Good things happen by stepping up one’s game. Yes, the Flyers came close on Saturday; Bobby Brink hit the post on a backhander and Travis Konecny hit the pipe twice. Cam Atkinson was handed a pizza but lost the puck at the last second on a breakaway and Konecny missed an open net with a one-timer off a pass from Joel Farabee as they broke out three-on-one.

“We’ve done a lot of good things offensively, putting pressure on teams. The last two games I’d say we were surrounding the net. But we’re not getting that scoring touch. And that’s up and down throughout [the lineup] right now,” Hathaway said. “I think the way to get out of it is just keep going. Keep pushing through.”

One guy who has been working harder finally got lucky on Saturday. Olle Lycksell has been rewarded recently with more ice time — he’s averaging more than 11 minutes in the last two games — and elevation onto the third line alongside Ryan Poehling and Hathaway.

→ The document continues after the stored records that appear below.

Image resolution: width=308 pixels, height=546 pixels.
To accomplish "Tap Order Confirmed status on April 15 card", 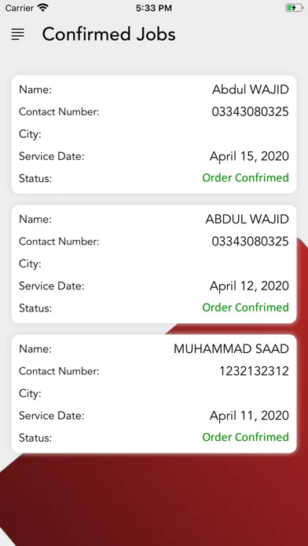I will coord(246,178).
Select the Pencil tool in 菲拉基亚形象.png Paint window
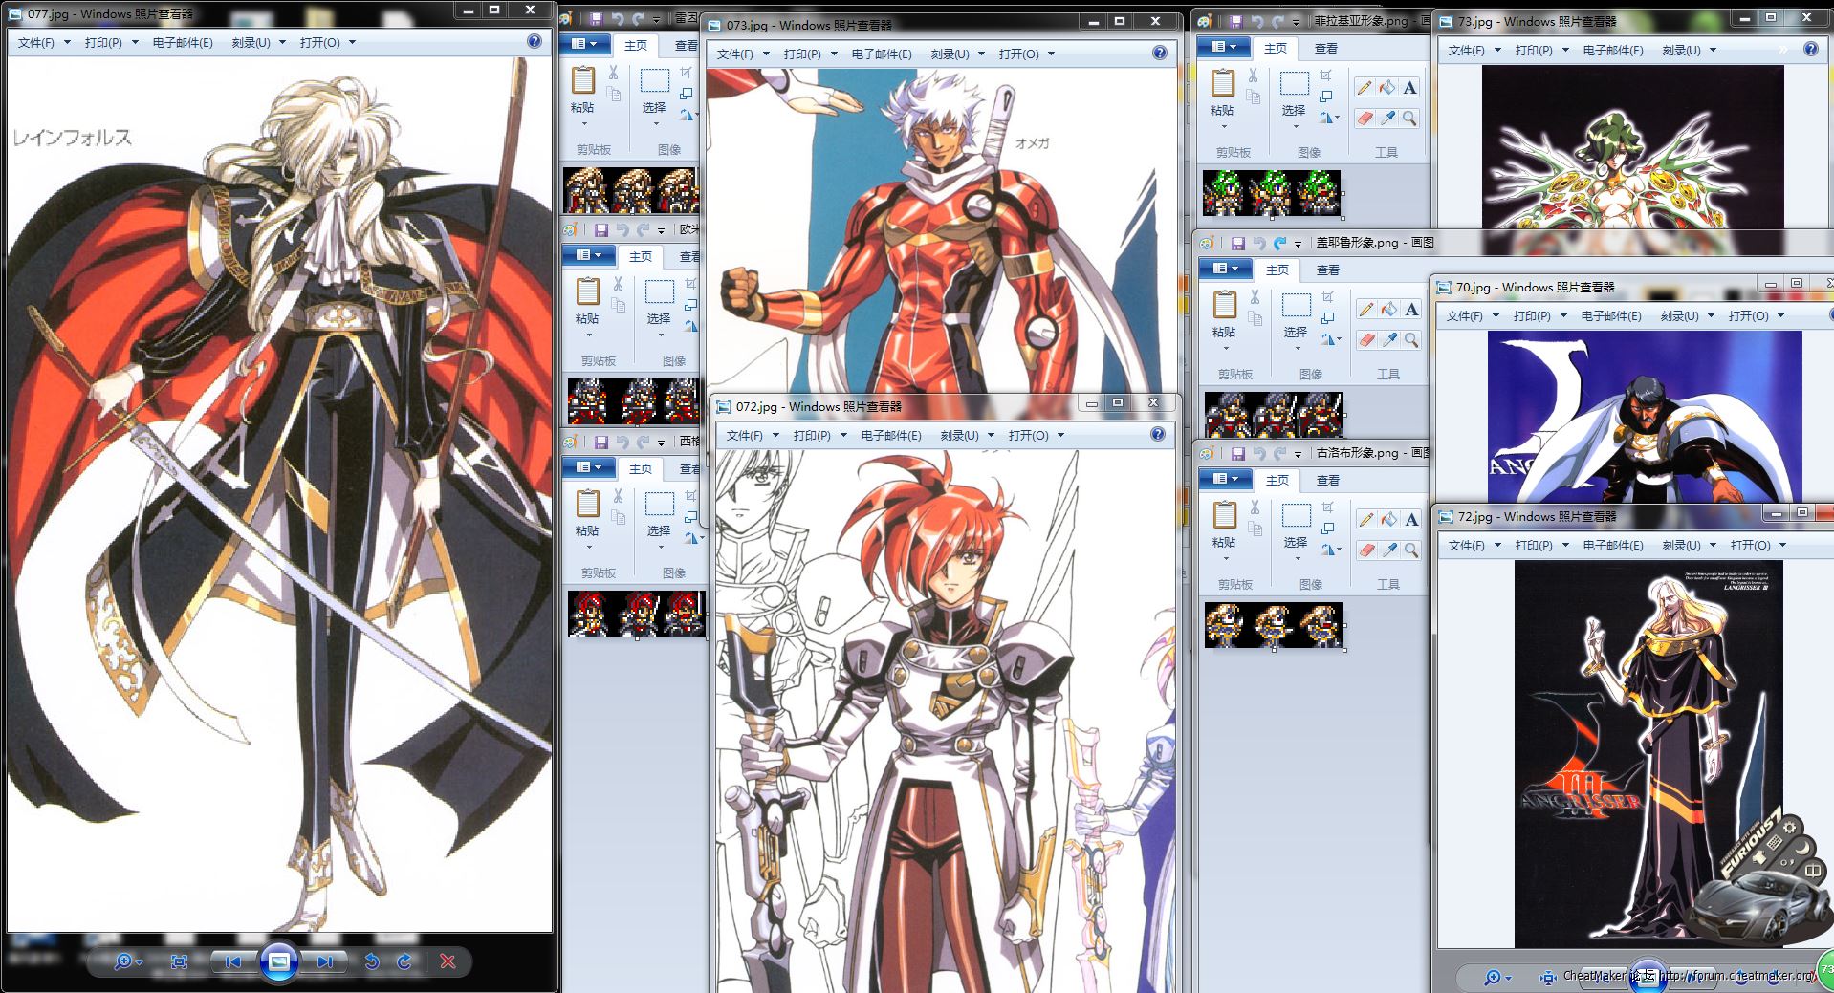 tap(1365, 88)
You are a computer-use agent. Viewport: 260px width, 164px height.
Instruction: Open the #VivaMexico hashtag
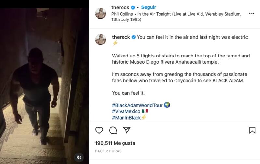[126, 111]
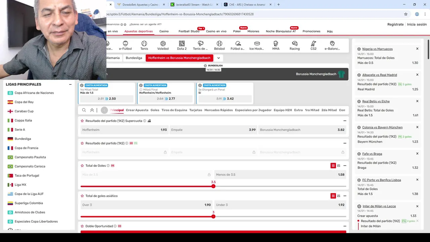Switch to the Tiros de Esquina tab
The width and height of the screenshot is (430, 242).
click(x=174, y=110)
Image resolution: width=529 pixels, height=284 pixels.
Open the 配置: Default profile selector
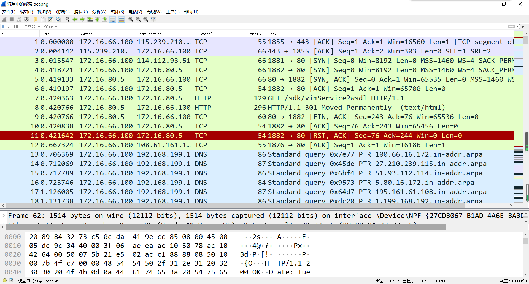click(513, 281)

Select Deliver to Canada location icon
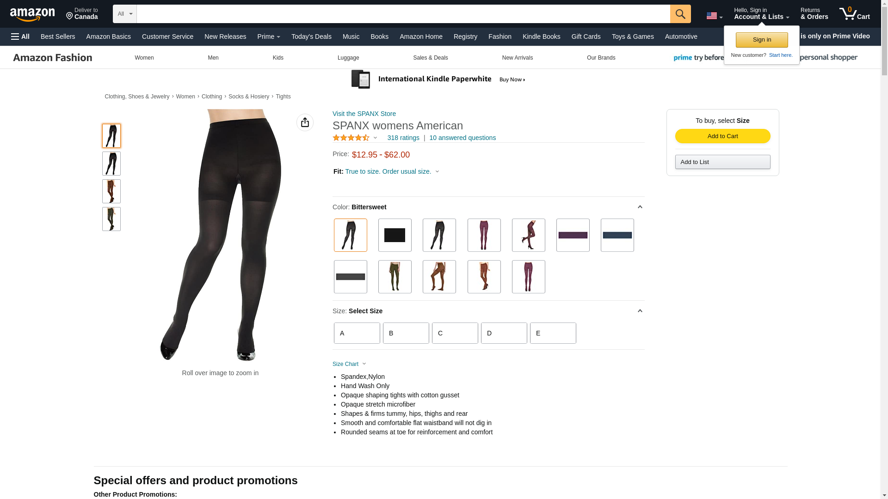coord(82,14)
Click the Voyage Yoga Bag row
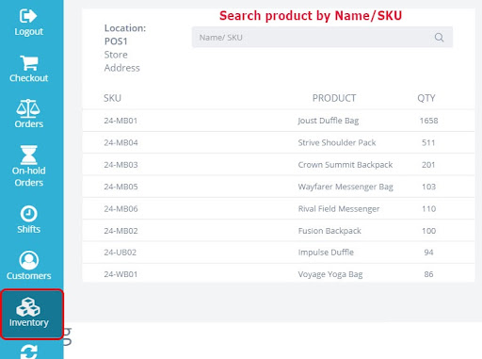Viewport: 482px width, 359px height. [279, 274]
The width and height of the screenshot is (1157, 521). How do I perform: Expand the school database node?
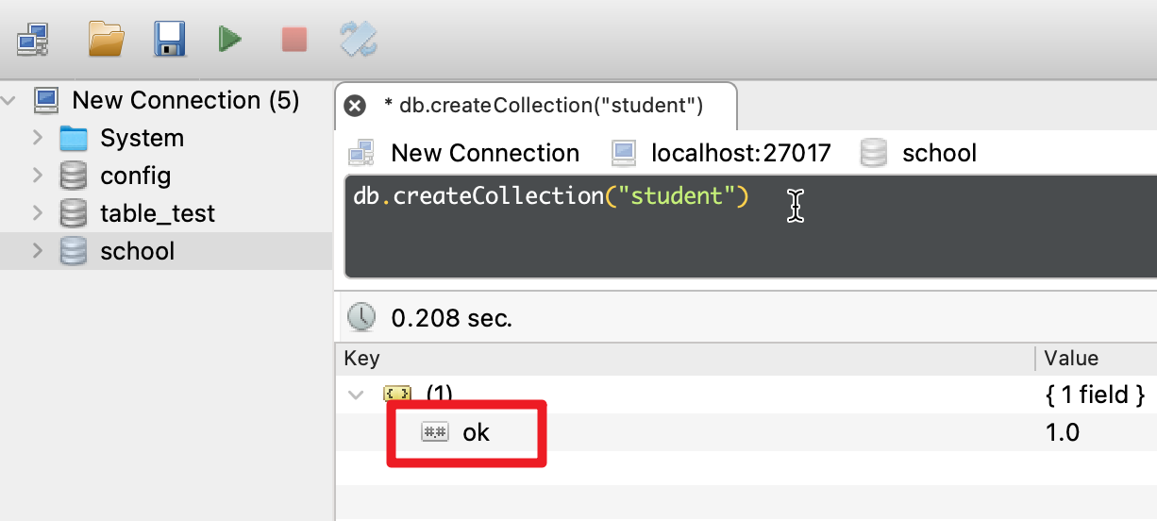point(38,251)
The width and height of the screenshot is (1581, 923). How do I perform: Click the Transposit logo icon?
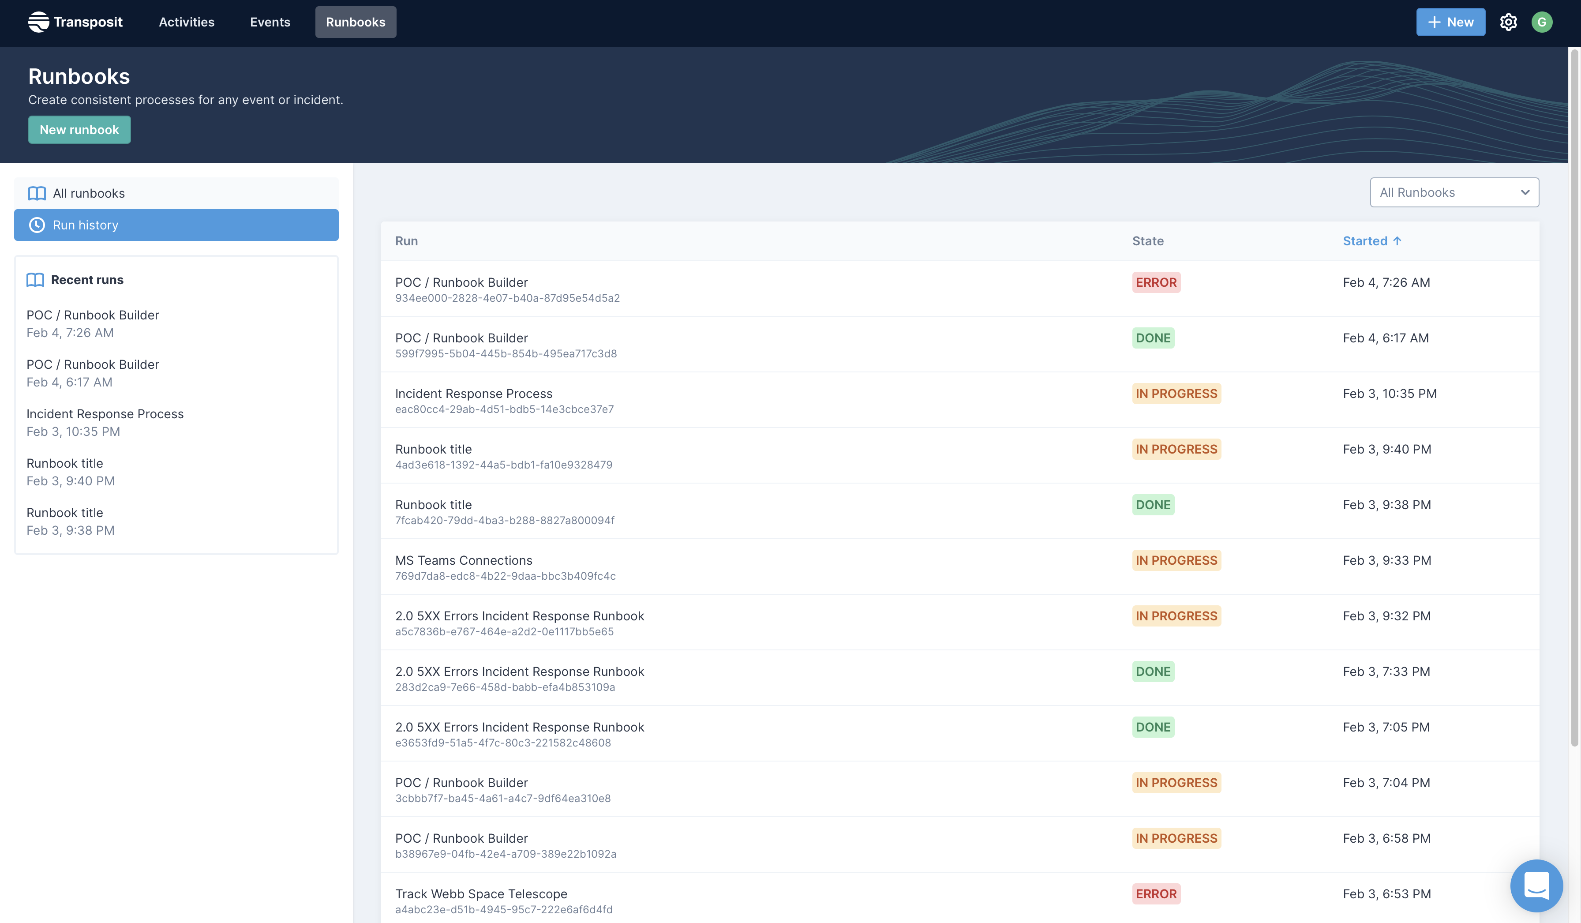[x=38, y=22]
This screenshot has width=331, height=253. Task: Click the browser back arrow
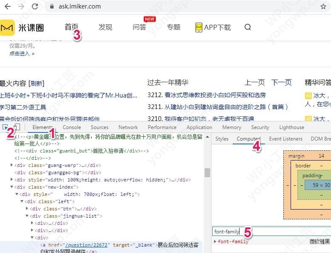pos(9,6)
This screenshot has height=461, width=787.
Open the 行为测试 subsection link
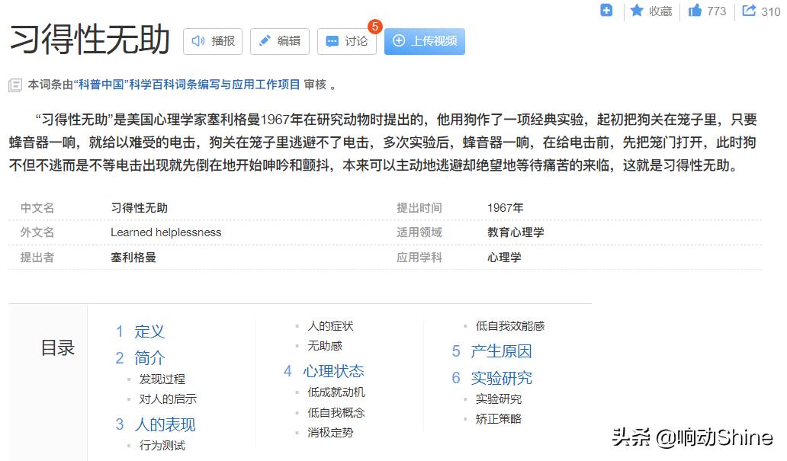[164, 445]
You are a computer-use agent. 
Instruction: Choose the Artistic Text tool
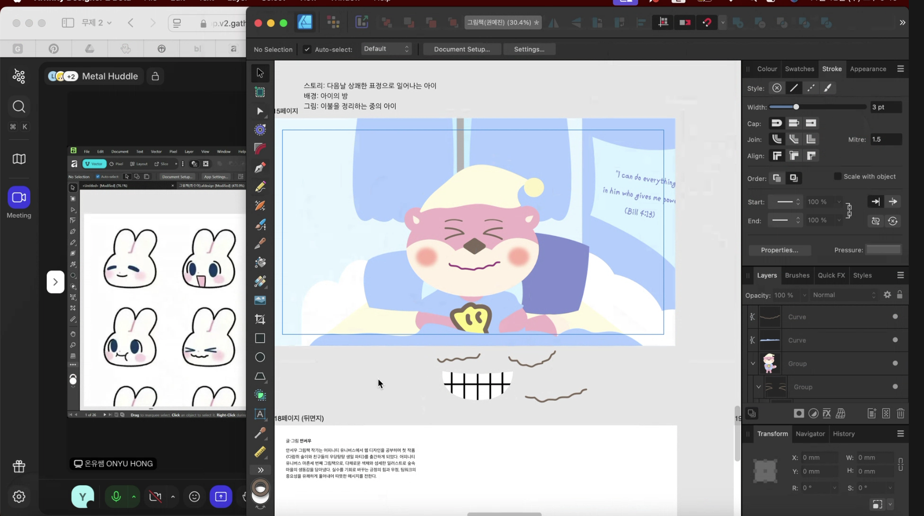click(x=260, y=414)
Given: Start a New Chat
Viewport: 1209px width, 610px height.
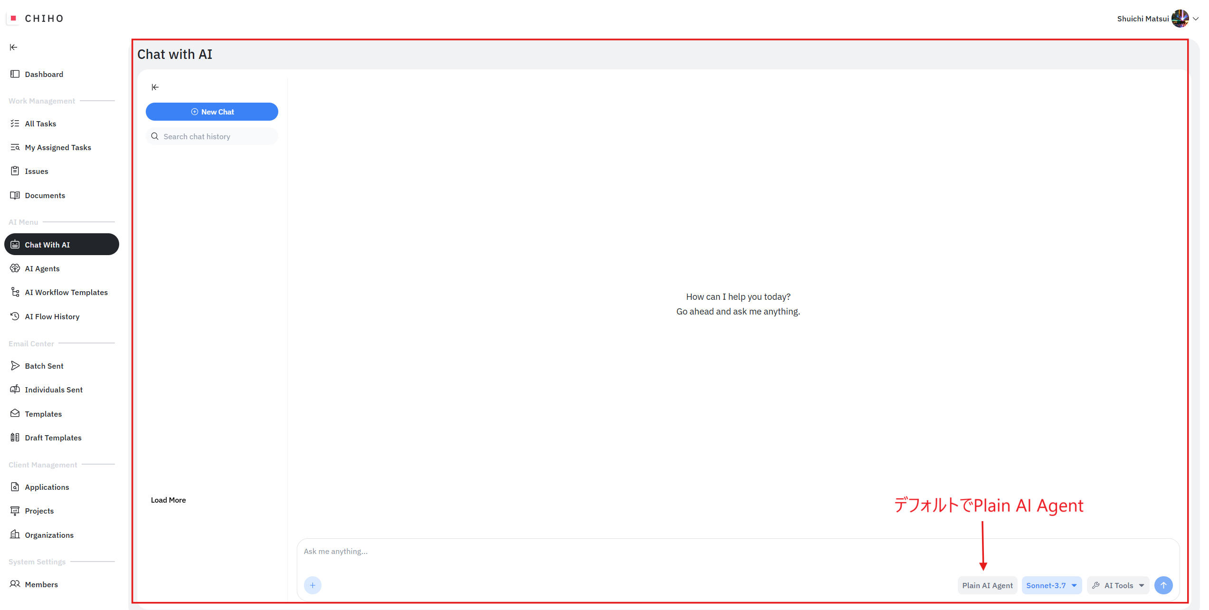Looking at the screenshot, I should (212, 112).
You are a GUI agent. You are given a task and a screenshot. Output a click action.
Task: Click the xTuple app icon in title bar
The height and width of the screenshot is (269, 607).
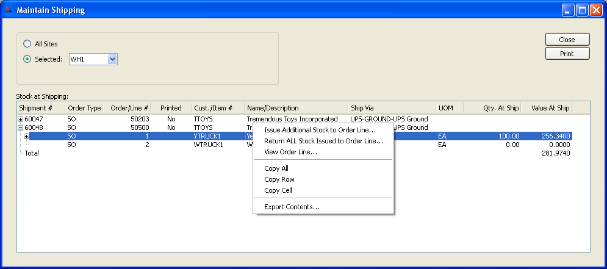[9, 10]
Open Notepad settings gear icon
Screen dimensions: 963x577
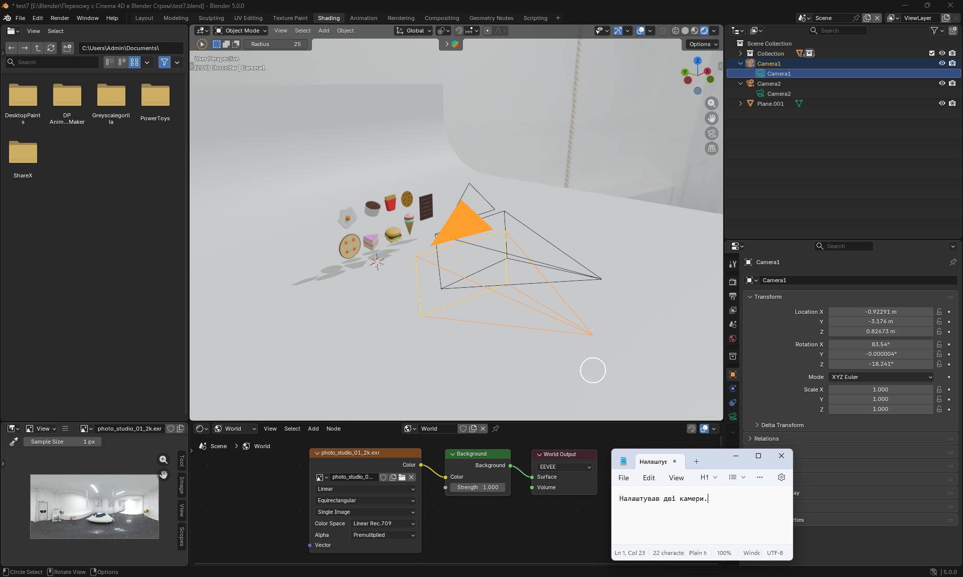[x=781, y=477]
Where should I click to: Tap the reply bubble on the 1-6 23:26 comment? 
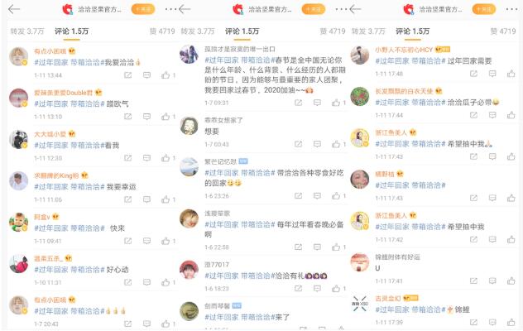pos(317,196)
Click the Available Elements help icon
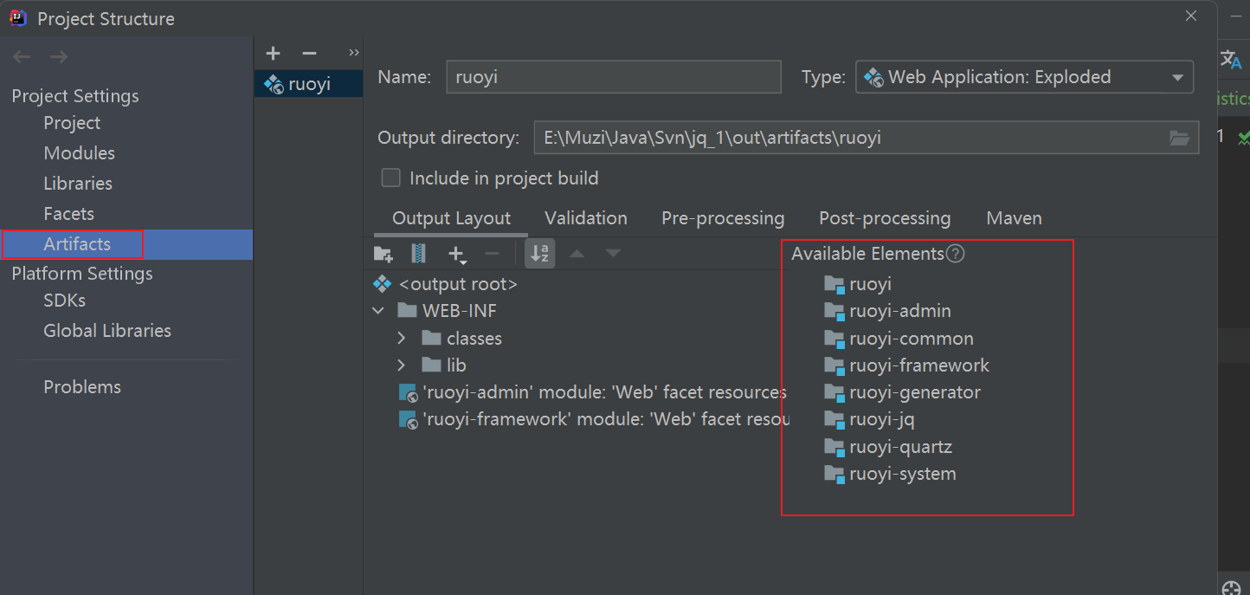Screen dimensions: 1250x595 click(x=955, y=254)
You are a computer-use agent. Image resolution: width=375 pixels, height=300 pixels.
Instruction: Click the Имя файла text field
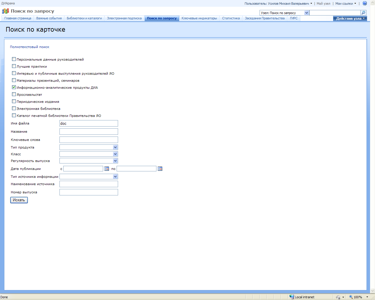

After notching four shots on goal Friday night, he needed just one to score his first NHL goal off a pretty back-door feed from Hathaway.

“That was a big goal for us,” Hathaway said about Lycksell’s goal that cut the Blue Jackets’ lead to 3-1. “That’s his game. He’s a hard-nosed kid that’s fast and he gets to the net. He has that scoring touch ... so it was nice to see him score that.”

It’s OK to be uncomfortable

“Taking on a challenge is a lot like riding a horse, isn’t it?” Lasso once asked before answering himself: “If you’re comfortable while you’re doing it, you’re probably doing it wrong.”

Are the Flyers comfortable right now? Hard to gauge as they continue to struggle to get out of their current funk. But if they want to get out of it and officially take on the challenge — a postseason push — they need to get uncomfortable quick.

“It falls on some of our older guys and especially me,” Laughton said, shouldering the losing streak. “Gotta get this group ready and ready to go. It’s not good enough.”

The Flyers have four games left: in Montreal on Tuesday; at the Rangers on Thursday; home on Saturday against the New Jersey Devils; and the season finale at the Wells Fargo Center on April 16 against the Washington Capitals.

Washington is one point back of the Flyers with two games in hand, one of which will be made up on Sunday against the Ottawa Senators. The New York Islanders sit in third place in the Metropolitan Division, with a game in hand. They are two points ahead of the Flyers but have a tough schedule with two games against the Rangers on the horizon before a season-ender against the Penguins, who are the second wild card. Although the Flyers are tied in points with them, Pittsburgh has played one fewer game but also holds the first two tiebreakers (regulation wins, and regulation and overtime wins.

“I don’t think a lot of people [are] playing their best hockey. I think there’s some guys that have found their way a little bit [and] other guys are pressing,” Tortorella said. “But it’s a loss. It’s an ugly one. But we can’t get discouraged. No one’s going to help us out of this and being discouraged isn’t going to help it. We’ve just got to try to stay positive.”